Distorted evidence on data access

Dana says

The crux of Tol’s paper is that he would have conducted a survey of the climate literature in a slightly different way than our approach. He’s certainly welcome to do just that – as soon as we published our paper, we also launched a webpage to make it as easy as possible for anyone to read the same scientific abstracts that we looked at and test the consensus for themselves.

Tol says

So I asked for the data to run some tests myself. I got a fraction, and over the course of the next four months I got a bit more – but still less than half of all data are available for inspection. Now Cook’s university is sending legal threats to a researcher who found yet another chunk of data.

The Mystery, threatened, researcher

The researcher is Brandon Shollenberger.

Dana says

In addition to making several basic errors, Tol cited numerous denialist and GWPF blog posts, including several about material stolen from our team’s private discussion forum during a hacking.

Brandon gives a description of how obtained the data at “wanna be hackers?“. It was not hacking, in the sense of by-passing passwords and other security, but following the links left around on unprotected sites. What is more, he used similar methods to those used before to get access to a “secret” discussion forum. This forum included some disturbing Photoshop images, including this one of John Cook, complete with insignia of the Sks website.

A glowing endorsement of counter critiques

Dana says

An anonymous individual has also published an elegant analysis
showing that Tol’s method will decrease the consensus no matter what data are put into it. In other words, his 91% consensus result is an artifact of his flawed methodology.

So it must be right then, and also the last word?

Failing to look at the counter-counter critique

Dana, like other fellow believers, does not look at the rebuttal.

Bishop Hill says

This has prompted a remarkable rapid response from an anonymous author here, which says that Tol has it all wrong. If I understand it correctly, Tol has corrected Cook’s results. The critic claims to have worked back from Tol’s results to what should have been Cook’s original results and got a nonsense result, thus demonstrating that Tol’s method is nonsense.

Tol’s reply today equally quickfire and says that his critic, who he has dubbed “Junior” has not used the correct data at all.

Junior did not reconstruct the [matrix] T that I used. This is unfortunate as my T is online…

Junior thus made an error and blamed it on me.

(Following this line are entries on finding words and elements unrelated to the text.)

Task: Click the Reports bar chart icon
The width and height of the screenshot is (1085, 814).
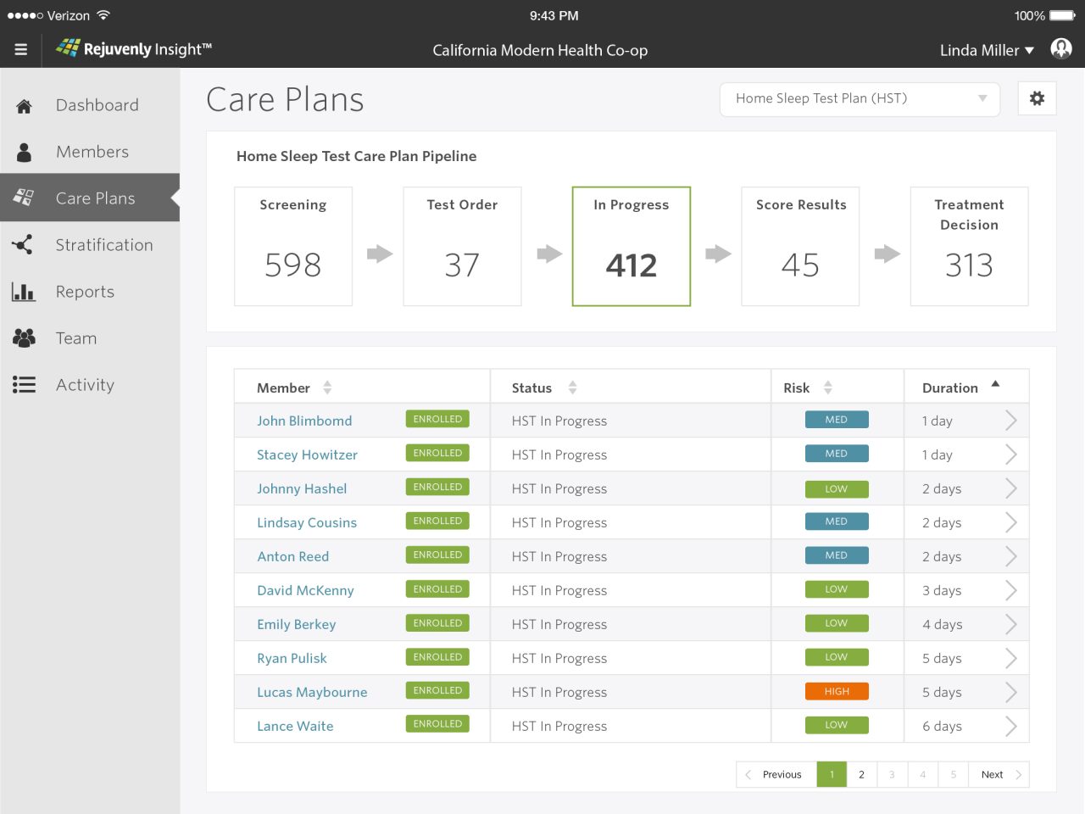Action: pyautogui.click(x=23, y=292)
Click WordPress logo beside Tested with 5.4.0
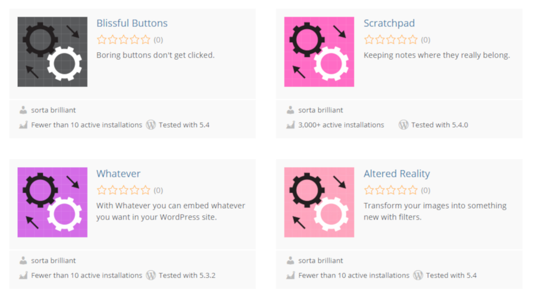This screenshot has width=533, height=300. [403, 125]
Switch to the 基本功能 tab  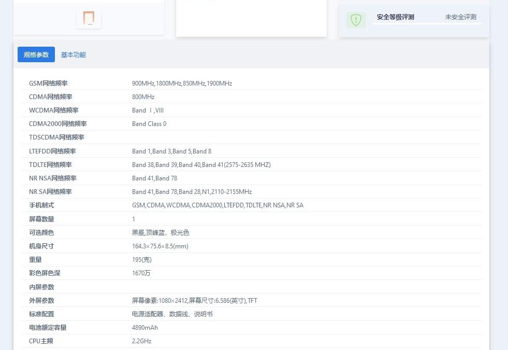point(72,54)
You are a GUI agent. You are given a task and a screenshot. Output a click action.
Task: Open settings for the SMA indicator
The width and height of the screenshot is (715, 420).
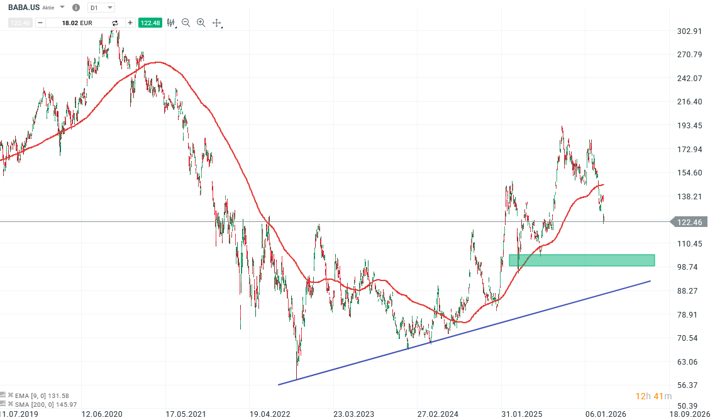tap(4, 404)
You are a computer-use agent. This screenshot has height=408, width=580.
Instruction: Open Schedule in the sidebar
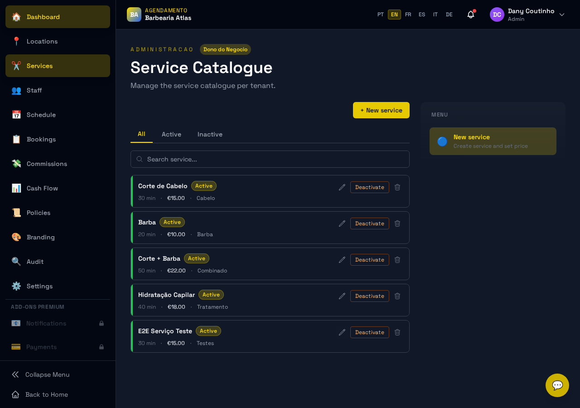pyautogui.click(x=41, y=115)
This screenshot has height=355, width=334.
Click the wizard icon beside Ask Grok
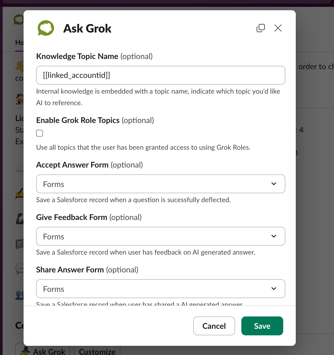pyautogui.click(x=26, y=351)
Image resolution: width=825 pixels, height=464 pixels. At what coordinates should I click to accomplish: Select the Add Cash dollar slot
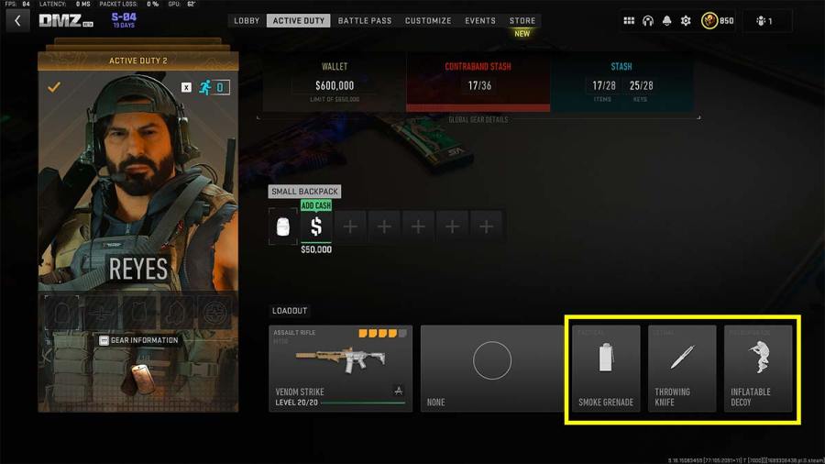pos(315,226)
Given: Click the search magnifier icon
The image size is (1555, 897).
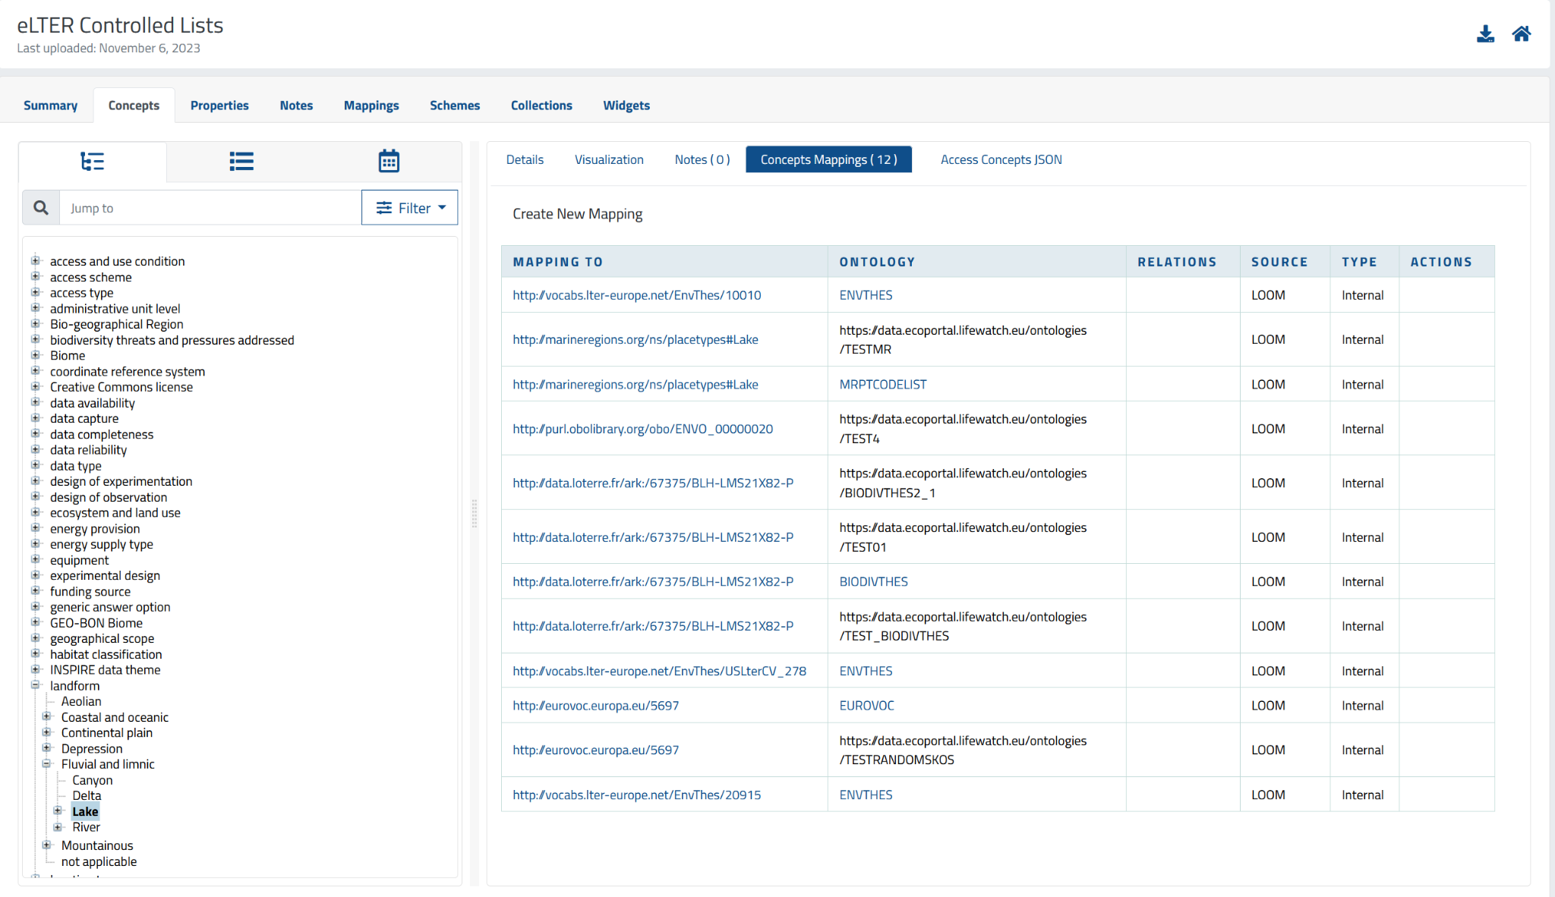Looking at the screenshot, I should (x=40, y=207).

Demonstration of climate science as a belief system

This is my personal view, not of Tol’s, nor of Sks.

Tol in his short presentation, includes this slide as a better categorization of the reviewed papers.

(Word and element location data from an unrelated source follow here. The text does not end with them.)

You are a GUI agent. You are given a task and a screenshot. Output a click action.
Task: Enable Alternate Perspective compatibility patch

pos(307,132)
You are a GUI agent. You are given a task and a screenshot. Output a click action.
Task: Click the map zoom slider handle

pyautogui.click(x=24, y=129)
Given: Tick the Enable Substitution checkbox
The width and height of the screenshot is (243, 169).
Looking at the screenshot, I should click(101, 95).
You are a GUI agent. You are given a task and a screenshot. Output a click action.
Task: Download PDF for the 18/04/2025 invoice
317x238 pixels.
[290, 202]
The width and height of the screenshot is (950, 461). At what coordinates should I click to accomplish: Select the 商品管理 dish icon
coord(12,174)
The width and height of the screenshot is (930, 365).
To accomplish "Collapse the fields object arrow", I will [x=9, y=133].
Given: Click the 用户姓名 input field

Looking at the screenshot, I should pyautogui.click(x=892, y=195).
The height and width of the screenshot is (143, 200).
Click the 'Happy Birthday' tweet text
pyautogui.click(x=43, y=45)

My take on these figures is that 8% give an explicit endorsement, and two-thirds take no position. Taking out the 7970 with no position gives 98.0%. Looking at just those 1010 that take an explicit position gives a “97.6% consensus”.

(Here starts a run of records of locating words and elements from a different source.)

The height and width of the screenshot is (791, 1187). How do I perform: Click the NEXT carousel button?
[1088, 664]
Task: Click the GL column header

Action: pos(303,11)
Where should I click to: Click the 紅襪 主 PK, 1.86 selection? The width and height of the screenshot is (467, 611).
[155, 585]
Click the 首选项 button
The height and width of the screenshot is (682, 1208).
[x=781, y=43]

I accept Jesus as my Lord and Saviour, but I would declare as bunkum any similar survey that scanned New Testament theology peer-reviewed journals to demonstrate the divinity of Christ from the position taken by the authors. People study theology because they are fellow Christians. Atheists or agnostics reject it out of hand. Many scholars are employed by theological colleges, that exit to train people for ministry. Theological journals would be unlikely to accept articles that openly questioned the central tenets of Christianity. If they did many seminaries (but not many Universities) would not subscribe to the publication. In the case of climatology, publishing a paper openly critical of climatology gets a similar reaction to publishing views that some gay people might be so out of choice, rather than discovering their true nature, or that Vladimir Putin’s annexation of Crimea is not dissimilar to Hitler’s annexation of Sudetenland in 1938.

The lack of disagreement and the reactions to objections, I would interpret as “climate science” being an alternative belief system. People with a superior understanding of their subject area have nothing to fear from allowing comparison with alternative and inferior views.